Keetac, the main employer in the West Range city of under 1,000 residents, was always the first mine to idle and the last to reopen throughout the last decade. Now, it’s one of the centerpiece items of the Nippon deal.
Still, the mine annually produces about 6 million tons of iron ore pellets for blast furnaces and might not be totally insulated from the company following through on its foreboding message of potential closures.
Minntac in Mountain Iron is the largest taconite mine in North America, annually producing 16 million net tons of iron ore. In the most dire stretches of the 2015 industry downturn and pandemic, the mine never fully idled, but might also have to reckon with fewer blast furnaces for its pellets, while union officials have accused U.S Steel of intentionally pivoting away from the practice to open the market to Nippon imports.
Officials at Nippon have reportedly engaged CFIUS to work around its concerns, offering to ensure a majority of Americans sit on the board governing its U.S. Steel operations, and have pledged to invest heavily in Mon Valley and keep headquarters based in Pittsburgh.
McCall and Millsap, the USW leaders, wrote that a “press release is not a contract” and the influx of new cash was a “last gasp and desperate attempt to save a merger on life support.”
A longer-term concern for local union leaders is how Nippon would negotiate a new contract, which is set to expire in 2026. The company said it would honor current contracts with the union and U.S. Steel, but the commitment reportedly comes with conditions allowing Nippon an escape route.
If the Biden administration ultimately moves to block the merger, the decision is certain to face litigation and a lengthy court battle.
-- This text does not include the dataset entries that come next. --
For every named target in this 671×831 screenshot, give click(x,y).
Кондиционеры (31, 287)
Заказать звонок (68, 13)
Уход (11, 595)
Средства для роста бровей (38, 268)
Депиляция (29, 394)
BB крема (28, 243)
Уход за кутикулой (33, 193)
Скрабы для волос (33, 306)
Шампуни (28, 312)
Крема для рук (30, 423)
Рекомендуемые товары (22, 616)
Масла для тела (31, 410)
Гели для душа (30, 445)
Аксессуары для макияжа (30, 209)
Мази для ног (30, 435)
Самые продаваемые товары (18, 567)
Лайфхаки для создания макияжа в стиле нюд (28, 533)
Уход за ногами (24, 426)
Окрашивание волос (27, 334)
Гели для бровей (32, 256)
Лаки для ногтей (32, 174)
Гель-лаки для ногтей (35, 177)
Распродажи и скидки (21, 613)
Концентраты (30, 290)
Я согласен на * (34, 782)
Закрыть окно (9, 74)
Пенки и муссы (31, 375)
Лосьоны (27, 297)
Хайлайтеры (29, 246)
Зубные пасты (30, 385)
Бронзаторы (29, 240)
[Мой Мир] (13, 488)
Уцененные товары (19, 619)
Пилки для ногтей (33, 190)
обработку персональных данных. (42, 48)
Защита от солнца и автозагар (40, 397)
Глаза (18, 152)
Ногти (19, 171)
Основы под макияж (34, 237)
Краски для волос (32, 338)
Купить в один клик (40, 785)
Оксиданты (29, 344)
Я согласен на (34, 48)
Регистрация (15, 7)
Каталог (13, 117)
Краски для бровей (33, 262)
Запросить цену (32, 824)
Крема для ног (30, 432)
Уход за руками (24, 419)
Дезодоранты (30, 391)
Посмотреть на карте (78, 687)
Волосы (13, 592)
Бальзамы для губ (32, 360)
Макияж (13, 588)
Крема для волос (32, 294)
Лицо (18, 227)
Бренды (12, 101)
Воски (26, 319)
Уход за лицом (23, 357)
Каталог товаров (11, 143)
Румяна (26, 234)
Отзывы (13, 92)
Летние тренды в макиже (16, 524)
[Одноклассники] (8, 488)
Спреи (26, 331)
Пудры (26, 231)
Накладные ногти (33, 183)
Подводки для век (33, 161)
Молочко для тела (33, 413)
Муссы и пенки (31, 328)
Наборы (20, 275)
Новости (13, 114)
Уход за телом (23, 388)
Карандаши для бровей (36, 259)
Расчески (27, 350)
Both companies have significantly increased lobbying efforts in Washington, D.C., a sign neither is likely to walk away from the deal.
Cleveland-Cliffs, which attempted a takeover of its rival last year and essentially strong armed U.S. Steel to explore a sale, has continued to express interest in acquiring all or parts of the company. USW leadership has also doubled down on backing Cliffs and expressed it doesn’t want Nippon to own the company, or to return to the status quo of an independent U.S. Steel..
Cliffs would face a Department of Justice antitrust regulatory review should it ultimately prevail. Industry sources, speaking on background to describe a potential DOJ review, said the union’s close ties to the White House and Cliffs suggested the company could have entered the takeover process with a basic understanding of assets it would need to shed in order to gain approval.
On Thursday, following Burritt’s comments, Cliffs CEO Lourenco Goncalves lauded the Biden administration and offered to buy any union facilities shuddered by U.S. Steel.
“With the continued exclusive and unwavering support of the United Steelworkers union, and with ample financing support available from our bank group led by J.P. Morgan and Wells Fargo,” Goncalves said, “Cleveland-Cliffs stands ready to immediately acquire and invest in any and all union-represented assets that U.S. Steel shuts down, protecting union jobs and investing in the future livelihoods and communities in which the facilities operate.”